# MS Peter 2 von Wismar



## eike (5. April 2012)

Hallo Gemeinde hat schon jemand Erfahrungen mit der Ms Peter gemacht wollen eine Tour planen im Frühjahr 2013....danke


----------



## mathei (5. April 2012)

*AW: MS Peter 2 von Wismar*

das ist ok. ist quasi das schwesterboot von der crista. bin schon auf beiden mit gefahren.
aber wie immer. es gibt beim fischen halt gute und schlechte tage. da ihr erst im frühjahr 2013 fahren wollt. must du dich ja jetzt noch nicht festlegen.


----------



## thomas19 (5. April 2012)

*AW: MS Peter 2 von Wismar*



eike schrieb:


> Hallo Gemeinde hat schon jemand Erfahrungen mit der Ms Peter gemacht wollen eine Tour planen im Frühjahr 2013....danke



Moin,
ich bin schon unzählige Male mit der Peter2 mitgefahren, weil ich nahe dran an Wismar wohne. Wenn Du im Frühjahr fährst, dann am besten im Mai, der beste Fangmonat auf der Peter2 waren meist der Juni u. Juli. Das besond. Plus der Wismarer Kutter sind ordentl. Toiletten mit Waschbecken u. Toilettenbrille, was leider nicht überall selbstverständlich ist. Die Imbisspreise sind moderat u. mit der Besatzung kann man auch auskommen. Wer unbedingt im Febr. o. März raus will, sollte besser von Heiligenhafen fahren, denn die Peter2 fährt nicht auf Dickdorsch!
thomas19


----------



## eike (8. April 2012)

*AW: MS Peter 2 von Wismar*

Oh ,oh immer nur das schlechte denken Thomas gehöre leider zu den Leuten die für Ihr Geld arbeiten müssen in Deutschland bin selbstständig und ab April muss ich arbeiten für mein Auskommen also hört auf mit dem Dickdorschgelabber....!!!!!!!!!!!!!!!!


----------



## offense80 (8. April 2012)

*AW: MS Peter 2 von Wismar*

Das überlass mal jedem selber mit dem "Gelaber" #d


----------



## JigTim (8. April 2012)

*AW: MS Peter 2 von Wismar*

Moin....

Sg mal Eike hast Du keine Ostereiner gefunden/bekommen oder warum schlägst Du so einen unfreundlichen Ton an?

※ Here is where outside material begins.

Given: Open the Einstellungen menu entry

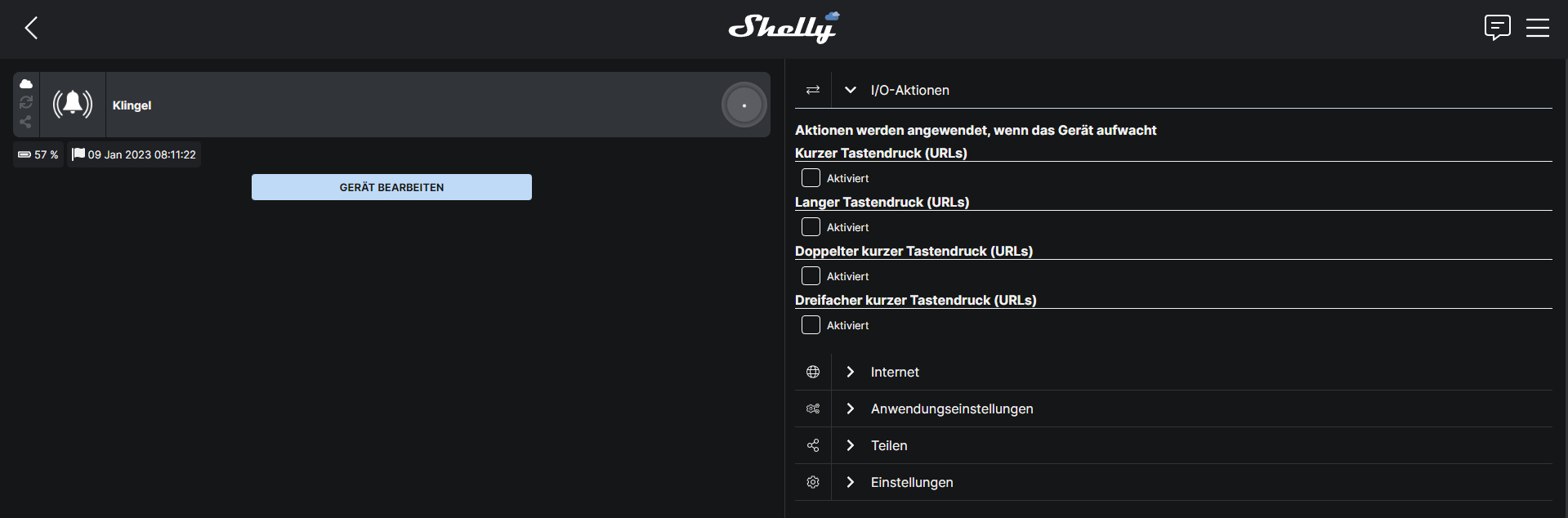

Man man man manche haben echt Sorgen....


----------



## mathei (8. April 2012)

*AW: MS Peter 2 von Wismar*



eike schrieb:


> Man stell Dich vor deinen Spiegel  offense und erzähl dem was ich wollte etwas über den Kutter Peter 2 wissen nicht über Eure Probleme beim Angeln das man hier keine Antworten bekommt auf Fragen sondern nur von WICHTIGTUERN das Geschwätz anhören muss ist schon traurig.....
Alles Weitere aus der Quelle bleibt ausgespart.